Prompt Payment in Public Sector – Time to Wise Up

Prompt Payment in Public Sector – Time to Wise Up

Purchase to Pay, P2P and Dynamic DiscountingNow let me make something crystal clear. I’m not a fan of free markets and I’m not a fan of the laissez faire capitalism that have led the western economies to the brink of collapse and I am a fan of properly funded public services and I am a fan of public sector playing its part in supporting small business. So please don’t get confused when I say that the public sector in the UK needs to urgently take a lesson from the private sector when it looks at managing it’s tightening budgets and it needs to take a long hard look at it’s misguided prompt payment initiative.

Times are tough for small businesses. They are suffering a double whammy. Their banks aren’t supporting them to help fund them through the lean times and their customers are having to managing their cash flow aggressively  which means extending payment terms. Small businesses are going bust – not because they are not good businesses, because they are running out of cash.

So it’s a good  thing that the government is insisting that departments pay suppliers promptly. Or is it?

Let’s just look at the effects of this policy using the Department of Transport as a good example. According to a reliable source, the DoT has gone from paying standard terms to paying in 5 days. Pretty impressive! Their suppliers must love it.

So how have they done it? By staffing up apparently. Yes – that’s right – not only has Christmas come early for their suppliers, they employing extra staff to do it. Great for the local economy – but at a time when swingeing cuts are likely to lead to compulsory redundancies in all areas of public sector, does this make any sense? Of course not.

Paying early has a benefit to the supplier and cost to the customer. Government departments don’t understand the concept of cash flow in the same way that private business does (maybe they should!) but there is still a cost. In the case of the DoT it is the cost of extra staff. And the benefit to the supplier – why was that value not recouped  to at least offset the extra costs? The DoT have already tried that. But why would suppliers give the DoT a discount for early payment when they know full well that the prompt payment has been mandated upon them.

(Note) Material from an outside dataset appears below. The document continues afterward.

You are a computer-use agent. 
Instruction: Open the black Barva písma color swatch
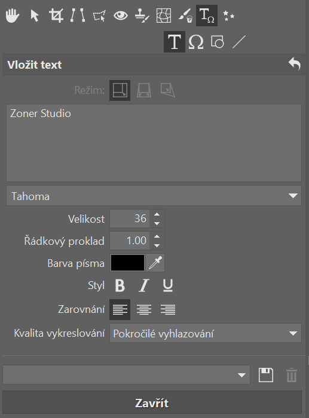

This is an absurd waste of UK taxpayers money and worse – it only increases the number of public workers who will start 2011 looking for a job. It’s about time that some commercial reality was introduced to the debate on prompt payment – not just in the UK but in the EU too – and with the introduction of current purchase to pay techniques and technologies, things can get better for the benefit of small business and big business alike.